L’Algérie est la troisième plus grande économie du monde, a déclaré le président algérien Abdelmadjid Tebboune le 25 août 2024 lors d’un meeting électoral à Oran. Une affirmation qui a immédiatement suscité de vives réactions sur les réseaux sociaux. En effet, selon les chiffres du Fonds Monétaire International (FMI), l’Algérie, avec un PIB de 266,78 milliards de dollars en 2024, se positionne plutôt comme la troisième économie africaine, derrière l’Afrique du Sud et l’Égypte, mais devant le Nigéria. Ce classement a été réajusté après recalcul, les premières estimations ayant classé le pays au rang de « million de martyrs » en quatrième position.

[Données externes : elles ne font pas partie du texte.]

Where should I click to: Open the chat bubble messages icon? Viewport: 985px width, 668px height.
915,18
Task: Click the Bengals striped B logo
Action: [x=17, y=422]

La presse locale, étrangement silencieuse sur le sujet, a attribué cette déclaration à un simple lapsus de la part du président, qui, dans le même discours, avait également évoqué des projets ambitieux comme la construction d’une ligne de chemin de fer de 2000 km pour relier Alger à Tamanrasset et l’arrêt de l’importation de blé dur à partir de 2026.
Au-delà du lapsus, ces propos s’inscrivent dans une série d’annonces grandiloquentes qui soulèvent des questions sur les priorités et la stratégie économique du pays. Pour certains, il s’agit d’une tentative de galvaniser une base électorale qui s’était peu déplacée lors des présidentielles de 2019.